▶ _Records drawn from a data source_:
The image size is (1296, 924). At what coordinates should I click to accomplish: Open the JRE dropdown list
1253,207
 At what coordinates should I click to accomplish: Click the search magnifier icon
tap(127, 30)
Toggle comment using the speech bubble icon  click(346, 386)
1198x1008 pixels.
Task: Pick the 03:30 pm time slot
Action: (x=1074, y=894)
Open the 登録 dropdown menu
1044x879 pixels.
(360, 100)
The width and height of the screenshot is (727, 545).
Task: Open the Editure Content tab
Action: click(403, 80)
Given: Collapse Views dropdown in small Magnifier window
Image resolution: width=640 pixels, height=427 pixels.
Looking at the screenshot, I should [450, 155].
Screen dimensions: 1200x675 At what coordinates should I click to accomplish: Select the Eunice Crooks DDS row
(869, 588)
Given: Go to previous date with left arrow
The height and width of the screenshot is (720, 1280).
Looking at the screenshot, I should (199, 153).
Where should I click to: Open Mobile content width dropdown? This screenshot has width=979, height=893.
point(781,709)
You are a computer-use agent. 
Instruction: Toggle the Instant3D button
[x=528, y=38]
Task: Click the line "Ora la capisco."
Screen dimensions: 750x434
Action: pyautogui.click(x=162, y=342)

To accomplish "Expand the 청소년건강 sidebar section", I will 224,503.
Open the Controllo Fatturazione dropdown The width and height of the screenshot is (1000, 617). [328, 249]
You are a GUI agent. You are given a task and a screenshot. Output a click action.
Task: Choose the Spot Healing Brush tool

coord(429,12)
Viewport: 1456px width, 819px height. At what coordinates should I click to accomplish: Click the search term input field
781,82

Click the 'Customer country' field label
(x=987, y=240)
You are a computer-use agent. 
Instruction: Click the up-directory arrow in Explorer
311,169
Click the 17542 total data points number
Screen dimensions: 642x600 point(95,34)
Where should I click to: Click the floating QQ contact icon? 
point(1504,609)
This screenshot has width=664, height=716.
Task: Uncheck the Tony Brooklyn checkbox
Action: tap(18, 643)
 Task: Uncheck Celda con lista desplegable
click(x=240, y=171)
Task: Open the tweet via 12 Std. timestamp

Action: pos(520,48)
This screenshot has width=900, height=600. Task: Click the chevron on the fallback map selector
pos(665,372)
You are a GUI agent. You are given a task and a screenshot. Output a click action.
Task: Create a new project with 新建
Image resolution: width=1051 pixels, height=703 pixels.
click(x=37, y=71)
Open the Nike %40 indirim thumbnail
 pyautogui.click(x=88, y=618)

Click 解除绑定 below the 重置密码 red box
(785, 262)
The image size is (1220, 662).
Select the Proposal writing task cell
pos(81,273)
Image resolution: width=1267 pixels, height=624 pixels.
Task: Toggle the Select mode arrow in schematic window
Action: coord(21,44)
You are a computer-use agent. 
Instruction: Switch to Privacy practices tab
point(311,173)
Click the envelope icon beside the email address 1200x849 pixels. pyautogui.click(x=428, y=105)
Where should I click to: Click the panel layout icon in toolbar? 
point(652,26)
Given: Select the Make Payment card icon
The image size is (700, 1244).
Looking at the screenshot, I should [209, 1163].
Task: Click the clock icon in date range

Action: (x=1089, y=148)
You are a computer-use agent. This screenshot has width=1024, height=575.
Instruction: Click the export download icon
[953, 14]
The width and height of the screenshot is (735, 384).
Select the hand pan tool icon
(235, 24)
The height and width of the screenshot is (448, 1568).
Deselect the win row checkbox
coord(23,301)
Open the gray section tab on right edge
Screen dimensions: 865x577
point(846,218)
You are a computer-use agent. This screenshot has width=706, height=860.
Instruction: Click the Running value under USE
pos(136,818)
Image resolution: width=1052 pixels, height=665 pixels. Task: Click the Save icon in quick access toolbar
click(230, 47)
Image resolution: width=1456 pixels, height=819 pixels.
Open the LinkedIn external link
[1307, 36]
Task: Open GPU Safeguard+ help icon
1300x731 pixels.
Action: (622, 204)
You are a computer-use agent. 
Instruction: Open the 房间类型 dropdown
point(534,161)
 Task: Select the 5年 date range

▶ _Goal_: Copy the material exactly, from the line containing "Click the envelope" through the end of the material.

▶ _Written reply_:
Click the envelope icon beside the email address 1200x849 pixels. pyautogui.click(x=428, y=105)
Where should I click to: Click the panel layout icon in toolbar? 
point(652,26)
Given: Select the Make Payment card icon
The image size is (700, 1244).
Looking at the screenshot, I should [209, 1163].
Task: Click the clock icon in date range

Action: (x=1089, y=148)
You are a computer-use agent. This screenshot has width=1024, height=575.
Instruction: Click the export download icon
[953, 14]
The width and height of the screenshot is (735, 384).
Select the hand pan tool icon
(235, 24)
The height and width of the screenshot is (448, 1568).
Deselect the win row checkbox
coord(23,301)
Open the gray section tab on right edge
Screen dimensions: 865x577
point(846,218)
You are a computer-use agent. This screenshot has width=706, height=860.
Instruction: Click the Running value under USE
pos(136,818)
Image resolution: width=1052 pixels, height=665 pixels. Task: Click the Save icon in quick access toolbar
click(230, 47)
Image resolution: width=1456 pixels, height=819 pixels.
Open the LinkedIn external link
[1307, 36]
Task: Open GPU Safeguard+ help icon
1300x731 pixels.
Action: (622, 204)
You are a computer-use agent. 
Instruction: Open the 房间类型 dropdown
point(534,161)
 Task: Select the 5年 date range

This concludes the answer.